For starters, the would-be malefactor would need to case public parking lots, wait for a car driven by a single female to park, place cheese on the car hood after the driver was out of sight, wait around for the cheese to melt, furtively stake out the area and wait for the driver to return to her vehicle (without having any idea when that might happen), and then hope that the putative victim didn’t notice the cheese until after entering her car and also promptly exited her car again to remove the cheese from her hood before driving off. Not a terribly efficient procedure.
As well, this approach makes little sense as a stratagem for carrying out abductions. If criminals wanted to snatch a person from a parking lot, they would gain no advantage in allowing that person to enter her vehicle and then luring her back out again. Far better to grab the victim before she can unlock her car door, before she can start the engine, before she can release the vehicle’s parking brake, before she can put the car in gear, before she can pull out her cell phone, and before she can do anything else that might help her escape. Trying to trick someone into getting out of their vehicle after they’ve had the opportunity to take one or more of these actions would only be useful if the criminal’s intent were to make off with the car itself rather than its driver. (And even if stealing the vehicle were the real motive, car thefts tend to be much more crimes of opportunity than of the type of patient plotting outlined here.)
Moreover, as we frequently note about related warnings, the plot described above isn’t representative of how human traffickers generally work. Rather than indiscriminately grabbing victims from public places, they employ other means for luring or coercing their targets into their fold. According to the Montgomery Advertiser:
[E]xperts say these stories — young girls snatched from their mothers in broad daylight, stalked in crowded supermarkets and kidnapped across the U.S. border — aren’t true.
And worse, spreading them can hurt, not help, efforts to dismantle human trafficking.

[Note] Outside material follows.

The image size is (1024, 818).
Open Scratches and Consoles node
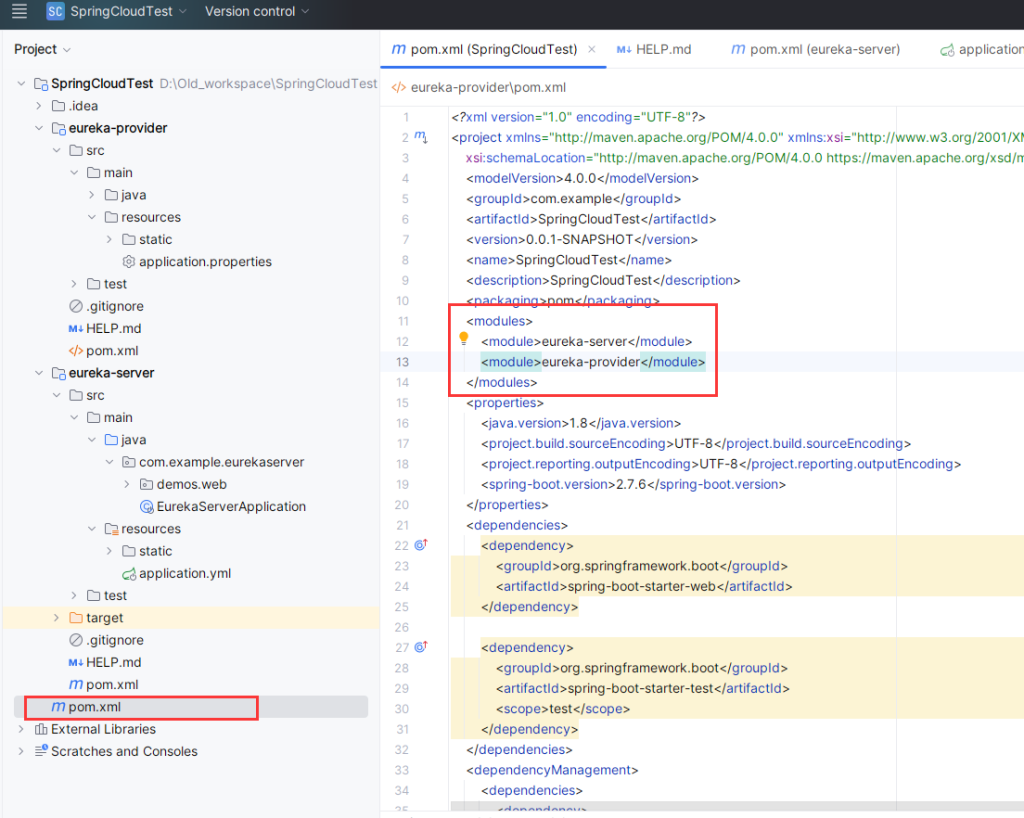[124, 751]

Traffickers are too smart to try to snatch unwitting victims from grocery store parking lots and city parks, authorities say, despite urban legends that continue to circulate on social media. Though there are some cases of kidnapping in human trafficking operations, they are relatively rare. Some victims are coerced or forced into trafficking through familial or romantic relationships … Tuscaloosa Police Department Lt. Darren Beams said he’s encountered victims who were promised money for college from a part-time job, only to become trapped in a trafficking ring. Victims most at risk [are] those without familial or community resources to turn to, or those fearful of authorities.